Pre-reqs (one-time on the deploy host)
- Docker login to the Gitea registry:
docker login git.jpaul.io -u justin # PAT for password - NVIDIA Container Toolkit — already installed on trashpanda
(the existing standalone
llama-rerankcontainer ran with--gpus allfine). - If a standalone
llama-rerankcontainer is already running (left over from earlier setup), remove it so the compose service can bind the same name:docker rm -f llama-rerank
Compose services
services:
# ---- Reranker sidecar -----------------------------------------
# jina-reranker-v2-base-multilingual via llama.cpp on the Tesla P4.
# Internal port only (no host port mapping needed — the MCP reaches
# it via Docker DNS). ~280 MB GPU VRAM at idle, ~500 MB during a
# 50-doc rerank. Co-exists fine with any other GPU users on the P4.
llama-rerank:
image: ghcr.io/ggml-org/llama.cpp:server-cuda
container_name: llama-rerank
restart: unless-stopped
command:
- "-hf"
- "gpustack/jina-reranker-v2-base-multilingual-GGUF:Q8_0"
- "--reranking"
- "--host"
- "0.0.0.0"
- "--port"
- "8080"
- "-ngl"
- "99" # offload all layers to GPU
deploy:
resources:
reservations:
devices:
- driver: nvidia
count: all
capabilities: [gpu]
# Model cache survives container recreates; first start downloads
# the GGUF (~280 MB) from HuggingFace.
volumes:
- llama-rerank-cache:/root/.cache/huggingface
networks:
- default
# ---- MCP server ------------------------------------------------
crop-chem-docs:
image: git.jpaul.io/justin/crop-chem-docs:corpus-2026.05.24
# :latest for dev / Watchtower auto-pull
container_name: crop-chem-docs
restart: unless-stopped
ports:
- "8001:8000" # MCP server (streamable-http). Adjust host port.
# No environment block needed — the image's defaults handle it:
# OLLAMA_URL=http://ollama:11434
# RERANK_URL=http://llama-rerank:8080
# HYBRID_SEARCH=true
# PRODUCT_NAME=crop_chem
# Override here only if your services have different names.
depends_on:
- llama-rerank
networks:
- default
labels:
com.centurylinklabs.watchtower.enable: "true"
volumes:
llama-rerank-cache:
Note on the existing ollama service
The Dockerfile default is OLLAMA_URL=http://ollama:11434 — that
assumes there's an ollama service in the same compose stack. If
trashpanda's Ollama is a host-mode process (not a compose service),
override the env in the crop-chem-docs block:
environment:
OLLAMA_URL: "http://host.docker.internal:11434"
extra_hosts:
- "host.docker.internal:host-gateway"
Or just add Ollama itself to the compose stack as a sibling service.
Test once both are up
docker compose up -d llama-rerank crop-chem-docs
# Wait ~10s for both to come up, then:
docker exec crop-chem-docs python -c \
"from docs_mcp.server import corpus_status; print(corpus_status())"

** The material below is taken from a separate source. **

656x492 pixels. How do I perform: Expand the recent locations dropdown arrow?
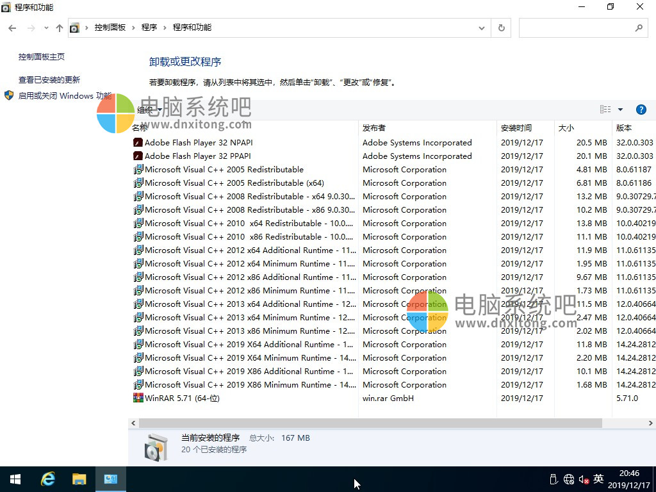coord(46,28)
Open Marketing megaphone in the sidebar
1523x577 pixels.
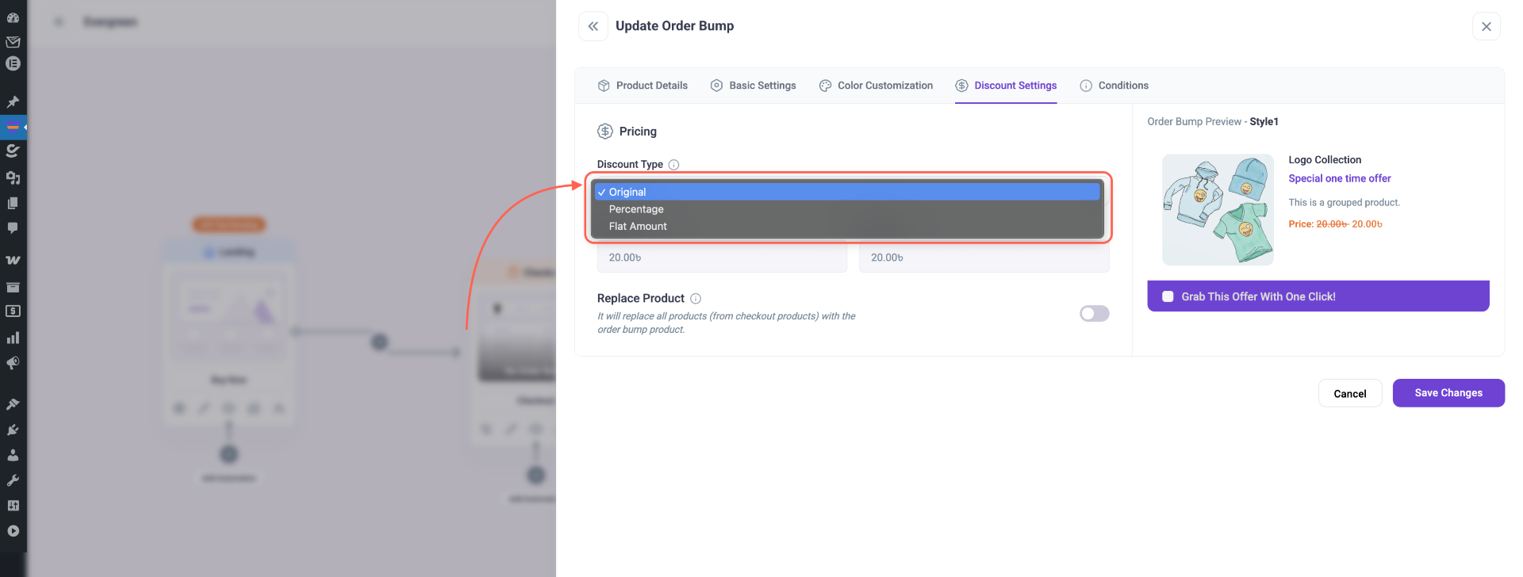13,363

Expect: # crop-chem-docs corpus status, 4,159 labels, 216,467
chunks, BM25 db present, RERANK_URL=http://llama-rerank:8080,
HYBRID_SEARCH=on.
Then a live search to verify hybrid+rerank:
docker exec crop-chem-docs python -c \
"from docs_mcp.server import search_docs; print(search_docs('soybean herbicide for waterhemp', k=2))"
Expect: 2 hits with Sencor/Tackle/Warrant in top-2, mode=hybrid-rrf+rerank in the header.
What the MCP container exposes
| Tool | What it does |
|---|---|
search_docs |
Hybrid+rerank pesticide-label search with optional filters |
get_page |
Full label markdown + metadata by (source, source_key) |
list_versions |
Discover sources, product classes, signal words, registrants |
corpus_status |
Counts + freshness; useful for health probes |
crop_chem_api_lessons |
Curated agronomy / label-handling knowledge — call before recommending |
Tag scheme
| Tag | When | Use for |
|---|---|---|
:latest |
Every monthly refresh + every code push | Dev / Watchtower auto-pull |
:<sha12> |
Every build | Rollback pin |
:corpus-YYYY.MM.DD |
Every build | Production pin (frozen corpus version) |
Updating the corpus
- Monthly cron — 1st @ 06:00 UTC, full re-scrape of Bayer + EPA PPLS,
reindex, image push. Watchtower pulls the new
:latestautomatically. - Manual — Gitea Actions UI →
Monthly corpus refresh→Run workflow. Optionalsourcesinput for single-source refresh (e.g.,bayeronly).